Exploit kits are automated malware-distribution tools to be used by criminals. These toolkits are designed to exploit client-side vulnerabilities in software in order to infect computers with malware. Typically, exploits target browsers and software running within the browser such as Java Runtime Environment, Adobe Reader and Adobe Flash Player. The kits exploit these vulnerabilities in a drive-by download. This week for example, the NBC website was infected with the RedKit exploit kit, downloading the Citadel malware onto the computers loading the NBC homepage as well as the Jay Leno page. Exploit kits are a core component in Advanced Persistent Threats (APTs), a key cyber threat today.
Blackhole is currently the most notorious exploit kit responsible for about two-thirds of all successful exploits over the past year. It has infected hundreds of thousands of legitimate websites where it silently downloads malware onto the computers visiting these sites. The infection escapes detection by anti-virus software and cannot be noticed by the user visiting the infected site. Blackhole, a Russian-coded exploit kit, has the following characteristics:
1. It targets a variety of client-side vulnerabilities in Abobe Reader and Flash Player and Java Runtime. The code will attempt to exploit any computer navigating to the infected site using a variety of methods.
2. Auto update feature. As new exploits are discovered, they can be automatically added to the exploit, so that they instantly become available on already-infected websites. In addition, the payload of the exploit can be updated, changing the malware downloaded onto the victim computer. Typical payloads include the Citadel malware, Fake AV malware, Zeus, ZeroAccess malware, or ransomware. The Blackhole exploit kit is polymorphic in this regard, frequently changing.
3. A website can be infected with an exploit kit through an affiliate scheme. Website owners often add advertisements to their web pages in return for payment, through an affiliate program. If these advertisements are infected with the exploit, the host website is infected.

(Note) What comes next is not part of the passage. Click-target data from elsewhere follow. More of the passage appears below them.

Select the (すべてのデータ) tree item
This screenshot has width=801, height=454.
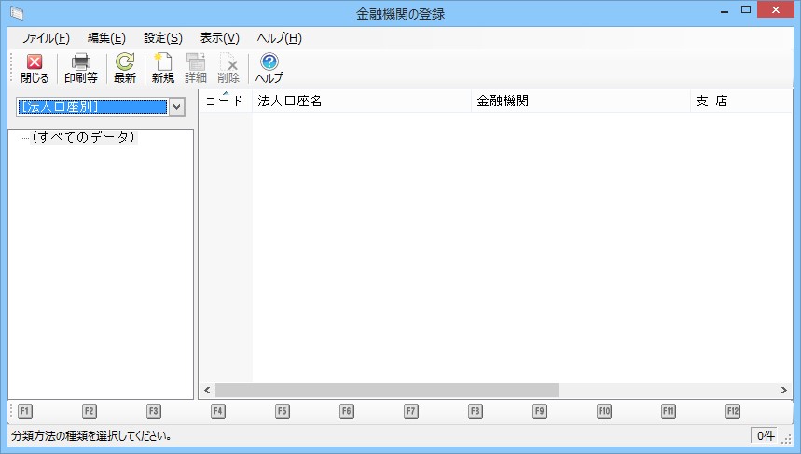point(83,138)
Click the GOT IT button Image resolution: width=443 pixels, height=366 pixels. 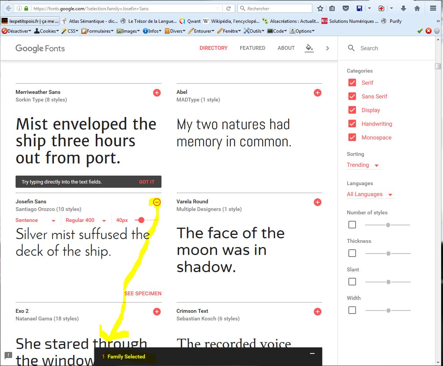[x=147, y=182]
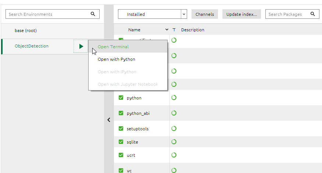The width and height of the screenshot is (322, 173).
Task: Select the base (root) environment
Action: tap(26, 31)
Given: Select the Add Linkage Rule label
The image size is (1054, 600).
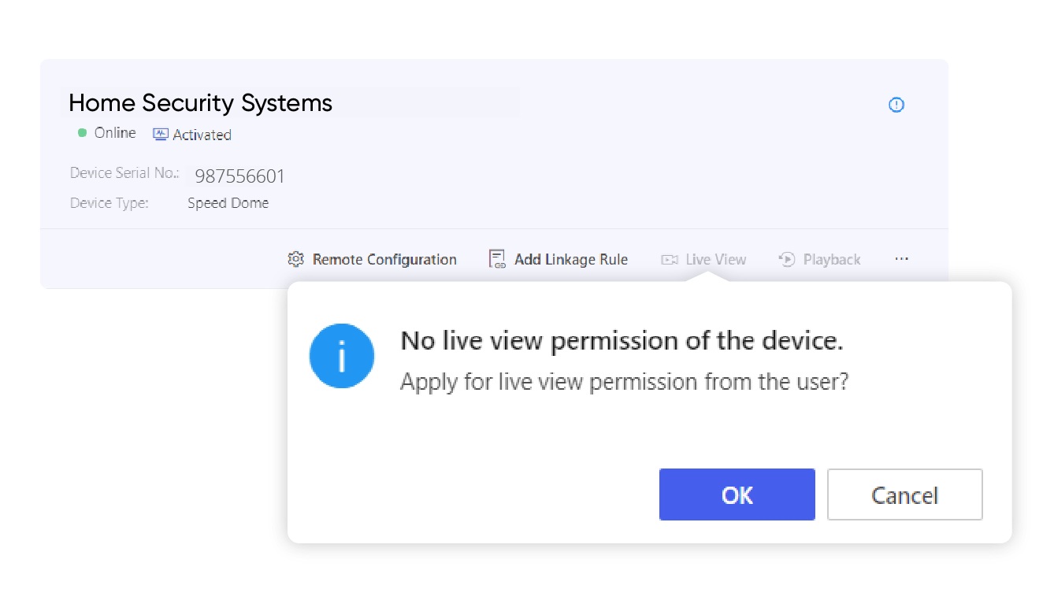Looking at the screenshot, I should point(571,260).
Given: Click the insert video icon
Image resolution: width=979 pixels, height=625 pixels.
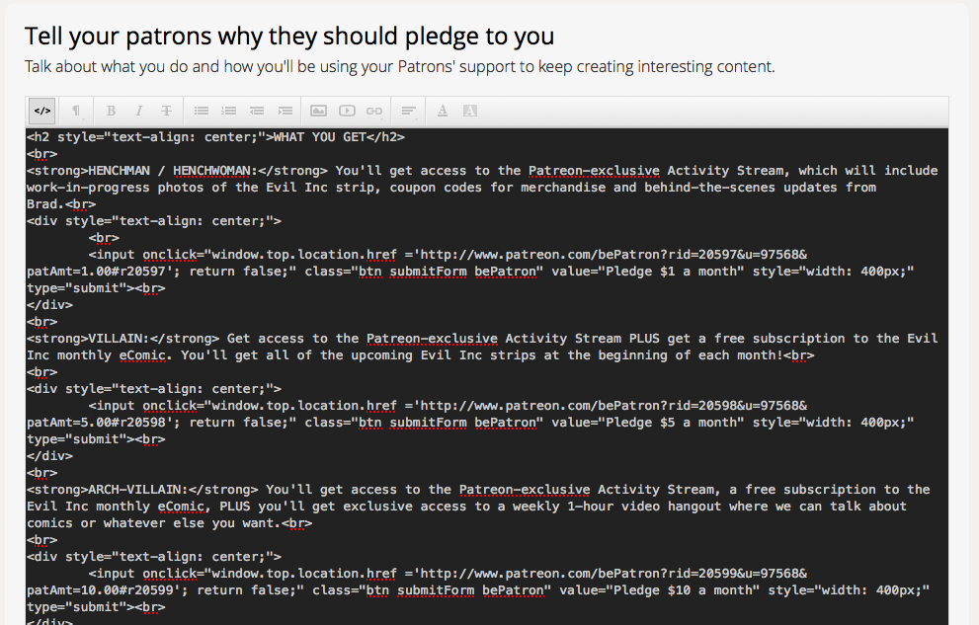Looking at the screenshot, I should point(347,111).
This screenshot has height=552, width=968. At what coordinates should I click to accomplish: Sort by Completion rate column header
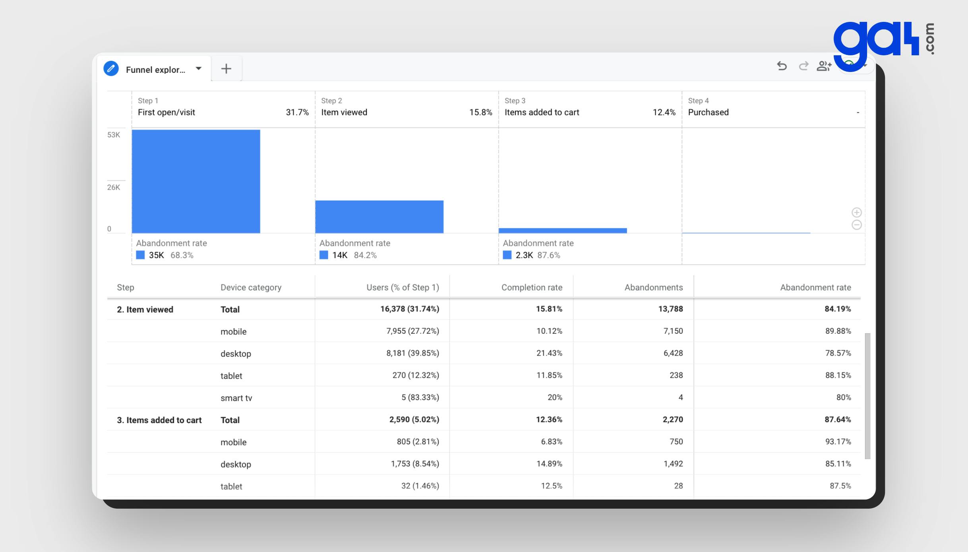click(x=531, y=287)
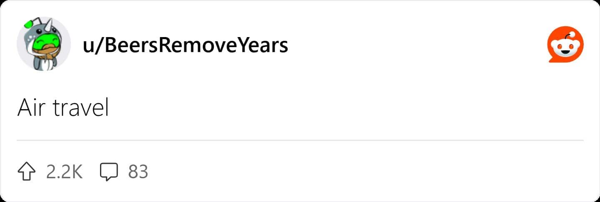Select the "Air travel" comment text
Screen dimensions: 600x202
click(63, 108)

4. The code of Blackhole is encrypted. This makes analysis of the code by security organisations more difficult, and also prevents other exploit kit writers copying it’s methods.
5. Management console. This provides the criminal with summaries of successful infections by exploit, by operating system, by country, by affiliate partner, by country. The console also operates on tablets.
6. AV scanning. The payload delivered through the exploit can be pre-tested against popular antivirus scanners, ensuring that it will escape detection.
Blackhole is provided on a rental basis to criminals who want to infect computers and carry out cyber crime. It does the hard work for them – delivering the malware payload to it’s destination, the victim’s computer. Other customers are those intent on cyber espionage. Blackhole licences are provided for 1 year, 6-months or 3-months. Updates to the code are provided free during the rental period. Spam campaigns are used to increase the traffic to websites infected with the exploit kit.
More detail on Blackhole is in this excellent Sophos document.
Exploit kits, along with Advanced Persistent Threats (APTs), Advanced Volatile Threats (AVTs), drive-by downloads, key logging, spear phishing, and botnets, are central characteristics of the IT security threat landscape today.